§ **About this task**:
Starting at the line where "Open the Организациям menu" occurs, reproduce each line through the end of the entries below exactly. Omit every picture.

[Collected data entries]
• • • • •

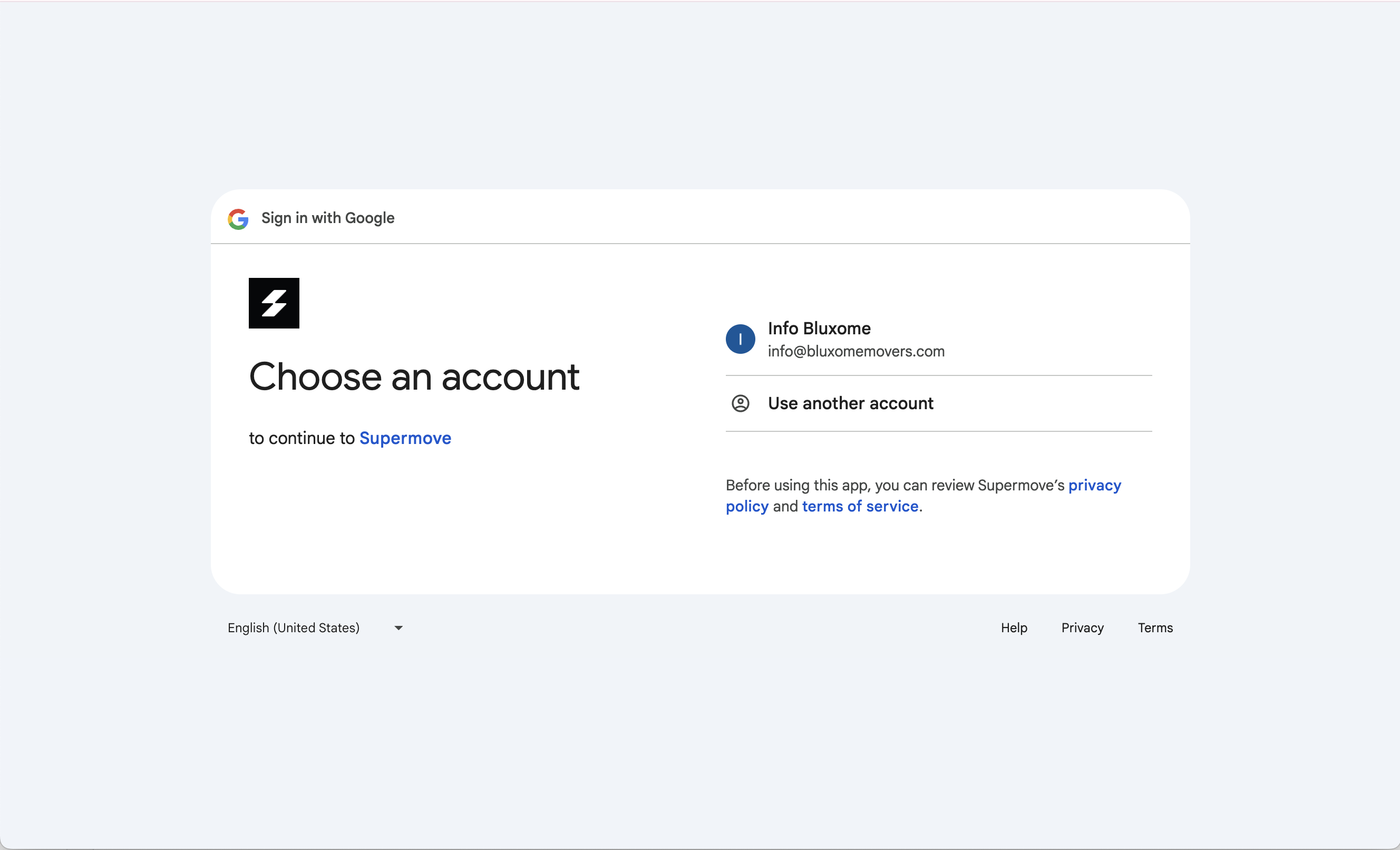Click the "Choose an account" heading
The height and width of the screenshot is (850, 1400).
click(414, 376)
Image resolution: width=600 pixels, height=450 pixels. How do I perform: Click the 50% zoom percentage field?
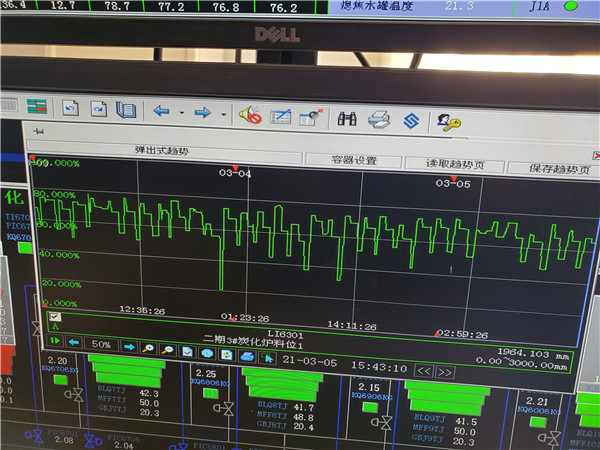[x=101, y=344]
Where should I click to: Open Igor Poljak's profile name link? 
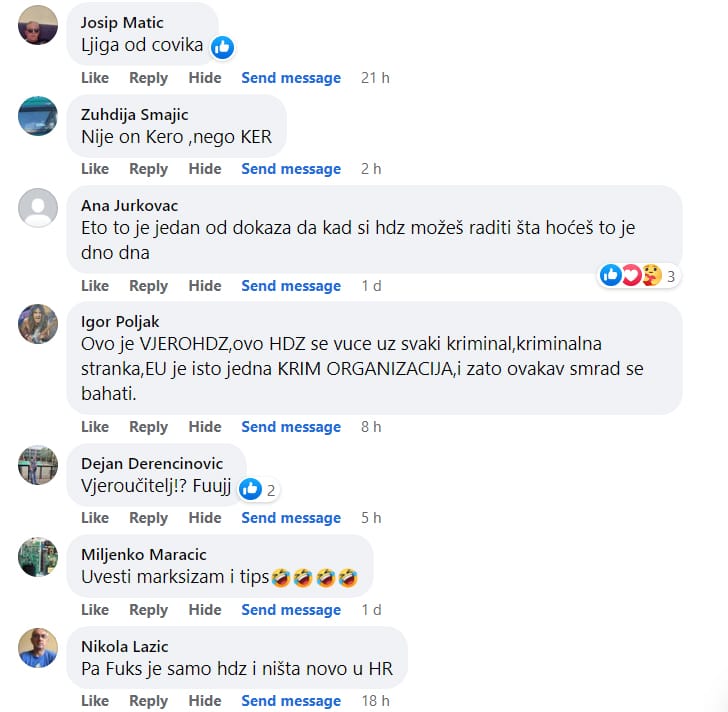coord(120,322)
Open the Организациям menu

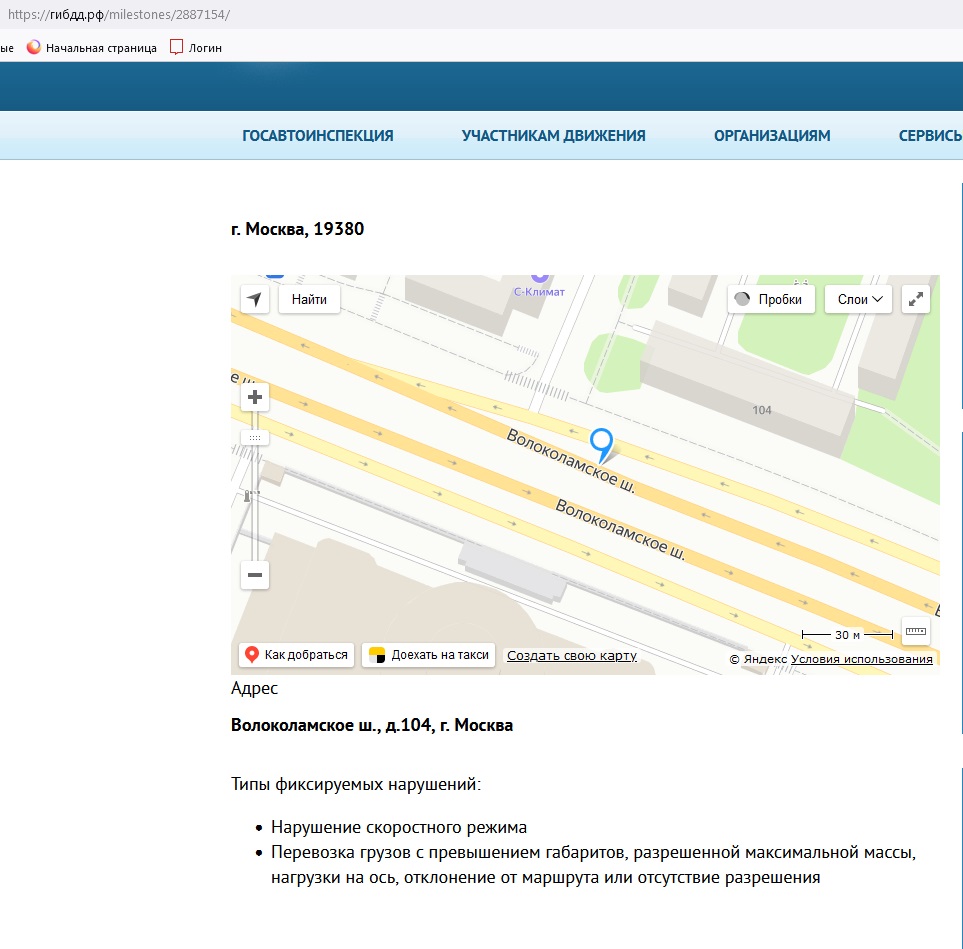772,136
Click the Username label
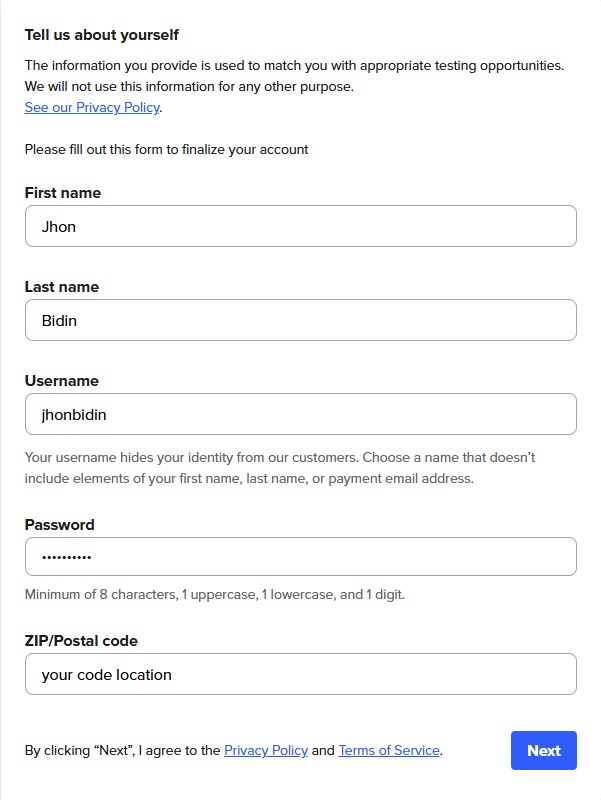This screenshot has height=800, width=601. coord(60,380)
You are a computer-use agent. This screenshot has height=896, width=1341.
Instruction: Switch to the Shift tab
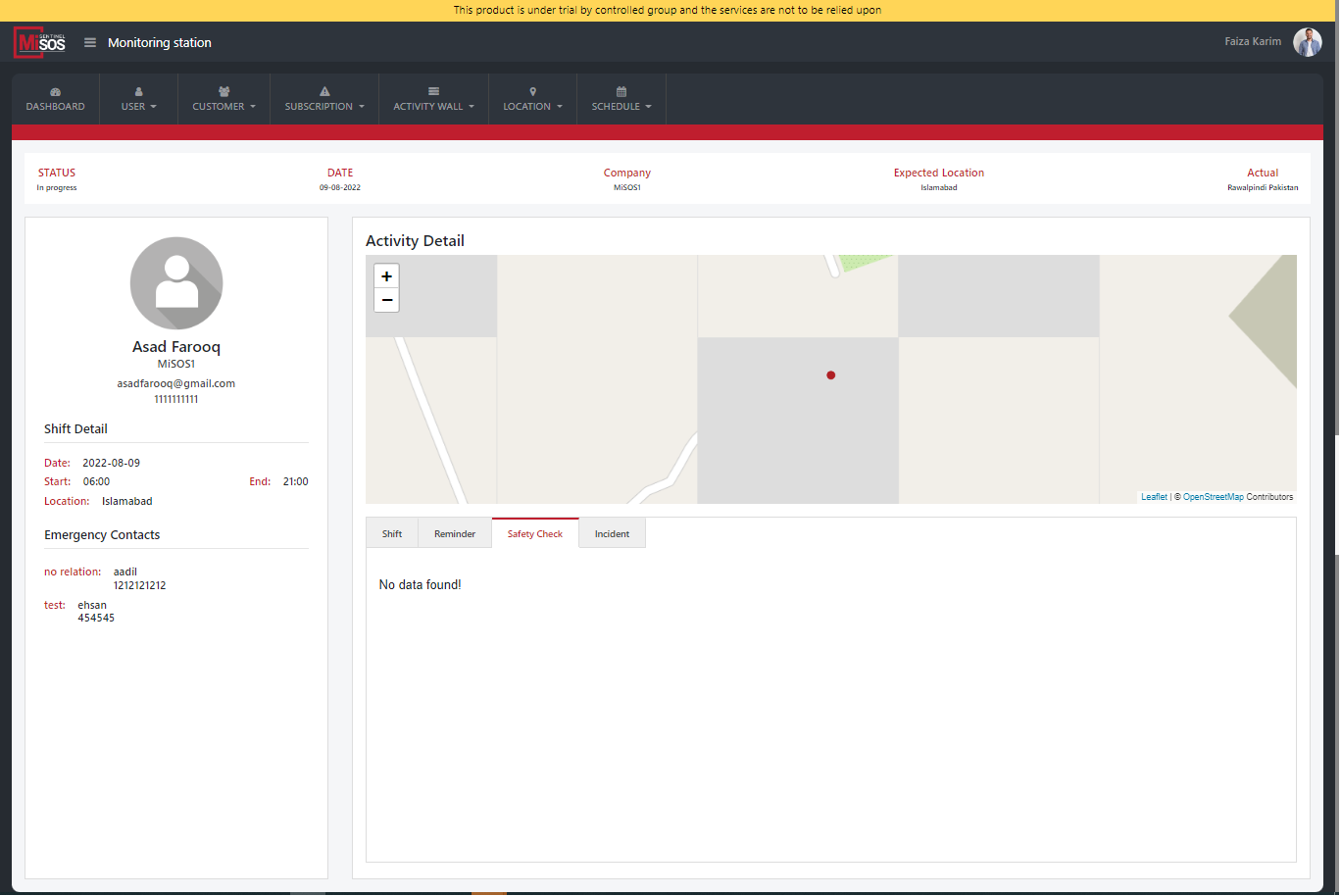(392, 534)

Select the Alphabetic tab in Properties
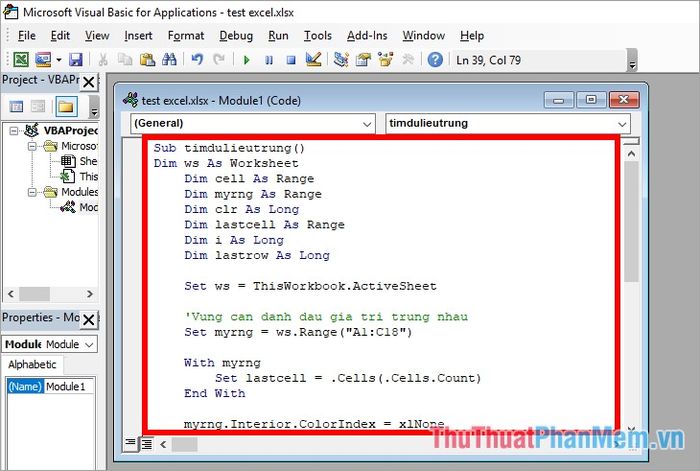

• • • • •

§ **Response box**:
Open the Организациям menu

772,136
Click the Username label
This screenshot has height=800, width=601. coord(60,380)
You are a computer-use agent. This screenshot has height=896, width=1341.
Instruction: Switch to the Shift tab
(392, 534)

Select the Alphabetic tab in Properties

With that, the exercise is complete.